Geostatistical analyses of 35 plant species from 213 packrat middens with combined records spanning the last 40,000 yr indicate that many presumed winter precipitation-dependent taxa that existed in the Sonoran Desert during the last glaciation were expelled by increasing monsoon precipitation instead of waning cool-season moisture. The statistical influence of excessive monsoon rainfall on the distributions of many species probably reflects the simultaneous increase in the magnitude and occurrence of fire. During the early Holocene, results indicate a dramatic decrease in cool-season precipitation and an increase in monsoon rainfall. Levels of temperature and precipitation continued to change linearly until they reached modern values.

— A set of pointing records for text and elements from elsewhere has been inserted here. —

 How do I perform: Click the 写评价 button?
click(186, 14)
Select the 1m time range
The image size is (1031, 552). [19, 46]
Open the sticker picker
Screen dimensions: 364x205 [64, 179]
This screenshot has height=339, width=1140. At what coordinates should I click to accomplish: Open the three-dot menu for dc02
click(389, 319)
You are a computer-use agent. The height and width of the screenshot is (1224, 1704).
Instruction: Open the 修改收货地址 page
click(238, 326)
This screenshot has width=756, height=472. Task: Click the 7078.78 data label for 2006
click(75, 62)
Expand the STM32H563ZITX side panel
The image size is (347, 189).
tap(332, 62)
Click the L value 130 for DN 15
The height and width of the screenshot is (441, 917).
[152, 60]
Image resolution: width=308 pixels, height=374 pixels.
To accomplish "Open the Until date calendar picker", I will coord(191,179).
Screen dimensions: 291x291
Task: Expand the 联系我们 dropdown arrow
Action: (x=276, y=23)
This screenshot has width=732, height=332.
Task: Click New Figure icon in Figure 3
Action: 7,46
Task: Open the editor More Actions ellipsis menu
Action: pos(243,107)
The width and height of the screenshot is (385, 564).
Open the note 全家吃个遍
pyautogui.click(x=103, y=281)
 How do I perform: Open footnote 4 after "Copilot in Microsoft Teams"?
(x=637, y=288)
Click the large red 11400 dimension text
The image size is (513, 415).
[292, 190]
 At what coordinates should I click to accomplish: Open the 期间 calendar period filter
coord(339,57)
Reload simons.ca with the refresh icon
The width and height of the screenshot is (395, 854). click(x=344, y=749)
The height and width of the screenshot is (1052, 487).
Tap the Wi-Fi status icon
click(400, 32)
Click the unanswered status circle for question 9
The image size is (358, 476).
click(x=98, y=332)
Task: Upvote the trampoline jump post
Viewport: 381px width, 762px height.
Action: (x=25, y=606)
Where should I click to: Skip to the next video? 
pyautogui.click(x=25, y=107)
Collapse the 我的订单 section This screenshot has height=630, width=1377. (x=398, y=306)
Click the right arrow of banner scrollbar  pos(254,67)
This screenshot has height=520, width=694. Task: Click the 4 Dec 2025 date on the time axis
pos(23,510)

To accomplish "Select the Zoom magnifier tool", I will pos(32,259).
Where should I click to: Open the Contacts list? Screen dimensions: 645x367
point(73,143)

These conclusions are drawn from a newly developed computer model that determines which climatic factors impede species movement into an unoccupied region. Climatic “limiters,” derived from digital versions of modern plant distributions, elevation, and meteorological data, formed the basis of the reconstructions. Particularly important distribution limiters for the Sonoran Desert include maximum warm-season precipitation and low winter temperatures. The model allows for quantitative estimates of past climatic changes with relatively detailed temporal and spatial resolutions. These results can be used to refine paleoclimatic interpretations based on coarser resolution General Circulation Models.